After several months of research into successful Kickstarter campaigns, before launching my own, here are ten tips for when you start your own campaign. These were thoroughly researched through reading but also interviewing established experts, particularly heads of PR agencies that focus on crowd-funding. The tips will be useful for Kickstarter, Indiegogo or your choice of crowdfunding system. May they bring you good things in your own campaigns!

1. Work with a PR Agency on the Live Campaign Promotion

Campaigns rarely do well without a crowdfunding PR agency for at least the live campaign promotion (which mostly involves very carefully-calculated Facebook ads). The likes of Goat Story (a goat horn-shaped travel mug) and Zen Egg (a wooden egg fidget gadget) are some exceptions to the rule, but it’s a dangerous game to go it alone. PR agencies will sometimes work for a percentage of sales that they drive to your campaign (usually 15%), with no flat fee. This means that anyone can work with them, but you have to have a great campaign page already — they decide whether or not to work with you based on looking at your preview. You don’t need to hire them to help from start to finish — that’s good but expensive — but you really want specialists to run ads for you.

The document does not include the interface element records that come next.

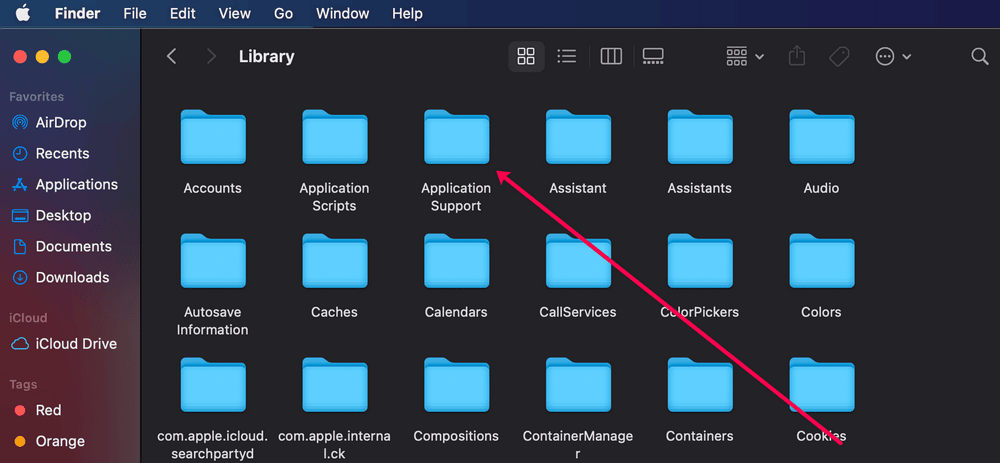Open Applications from sidebar Favorites

click(76, 184)
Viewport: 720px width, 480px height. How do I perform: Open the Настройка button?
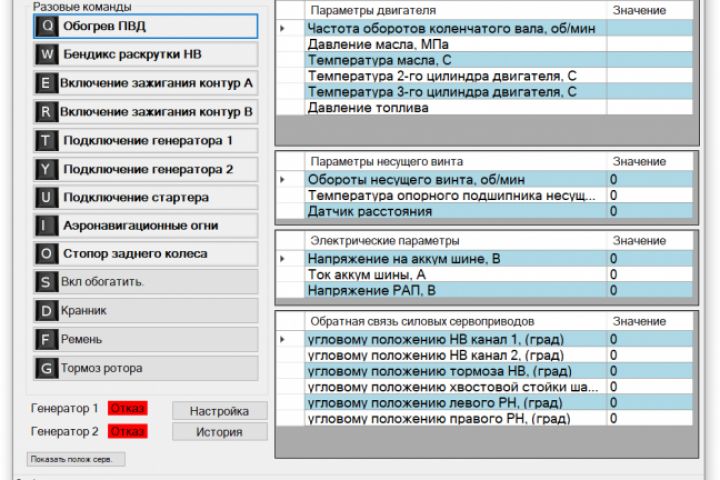tap(219, 411)
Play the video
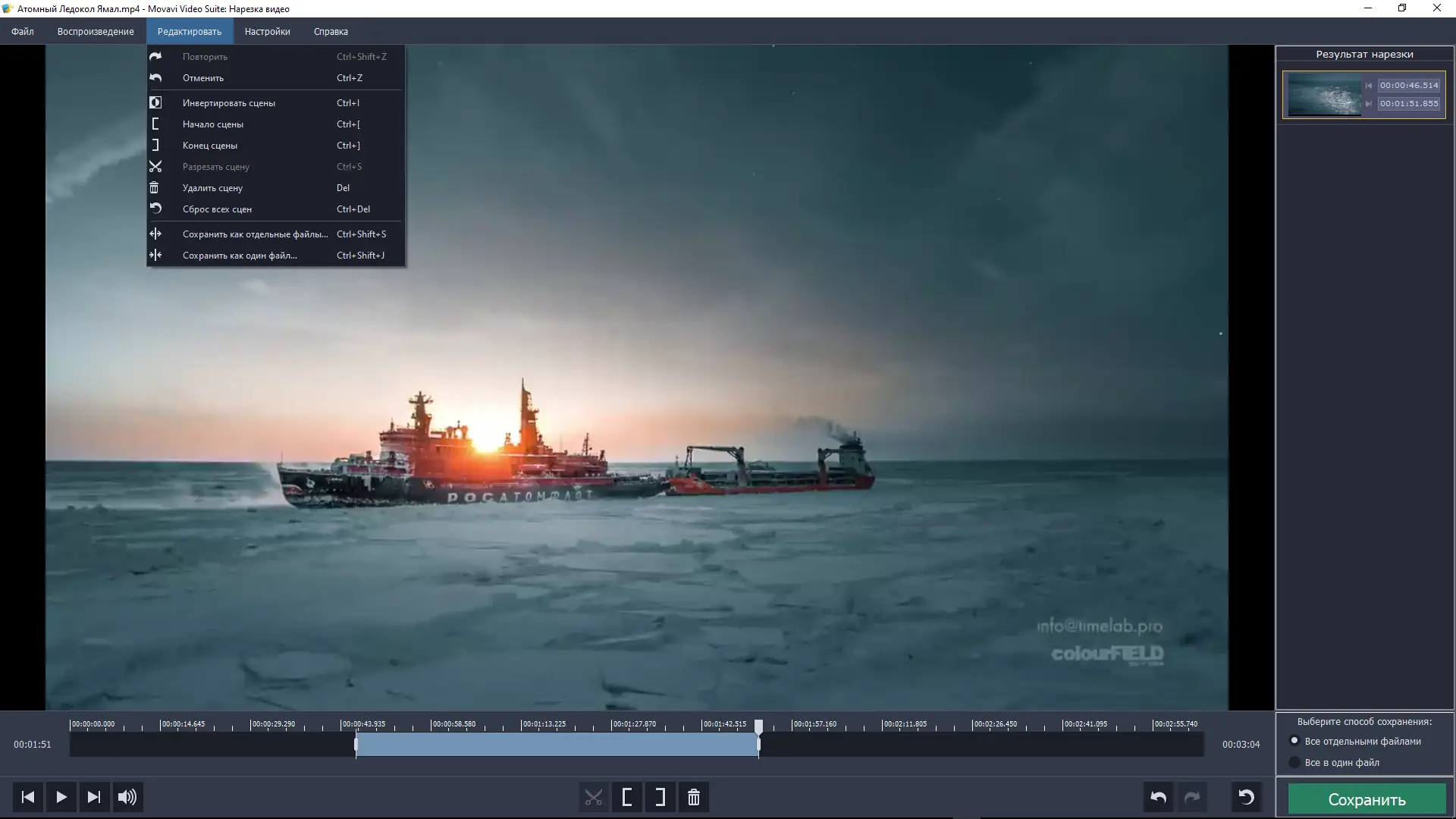The width and height of the screenshot is (1456, 819). 61,797
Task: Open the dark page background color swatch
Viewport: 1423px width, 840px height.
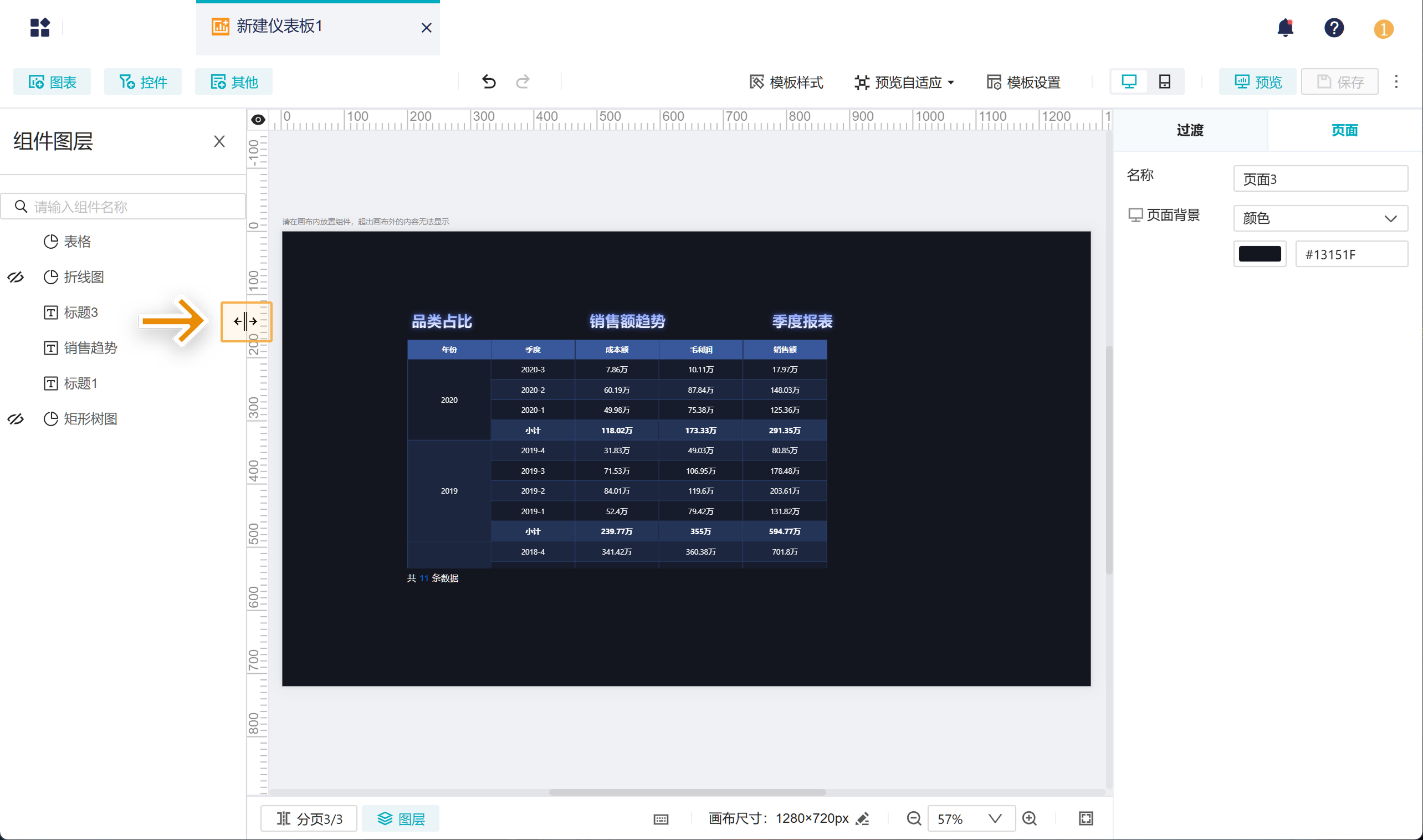Action: coord(1260,254)
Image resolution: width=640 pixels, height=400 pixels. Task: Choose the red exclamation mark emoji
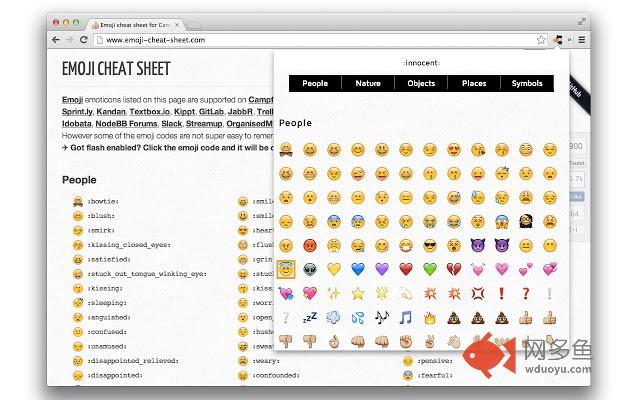502,293
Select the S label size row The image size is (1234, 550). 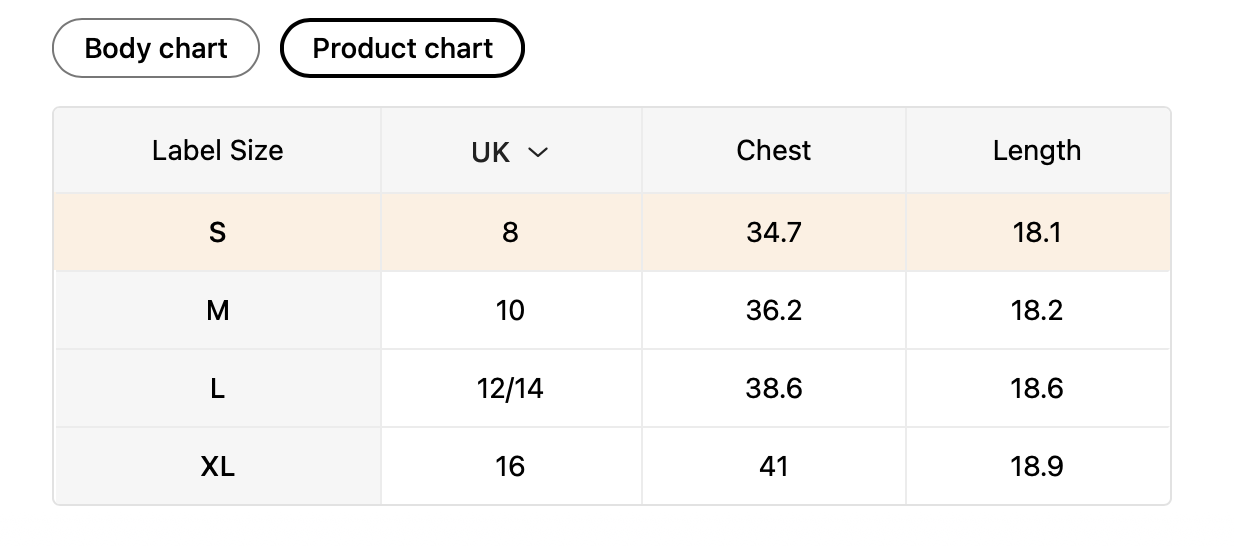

2. The Final Amount Raised Does Not Indicate the Total Income

So you’ve raised $100,000? That sounds impressive and it is. But that does not mean that you have $100,000 in your pocket. Kickstarter takes a 5% fee. Credit card companies take around 3%. If you work with a PR Agency, 15% of the income their ads bring to your campaign goes to them. Around 10–20% of the money for most campaigns goes to pay for ads. So you’re only getting around 60–80% of the total raised. Then you have to invest some of the money into actually producing and sending off the product. In the end, if you end up with a profit of around 20–30% of the total raised that’s considered pretty good.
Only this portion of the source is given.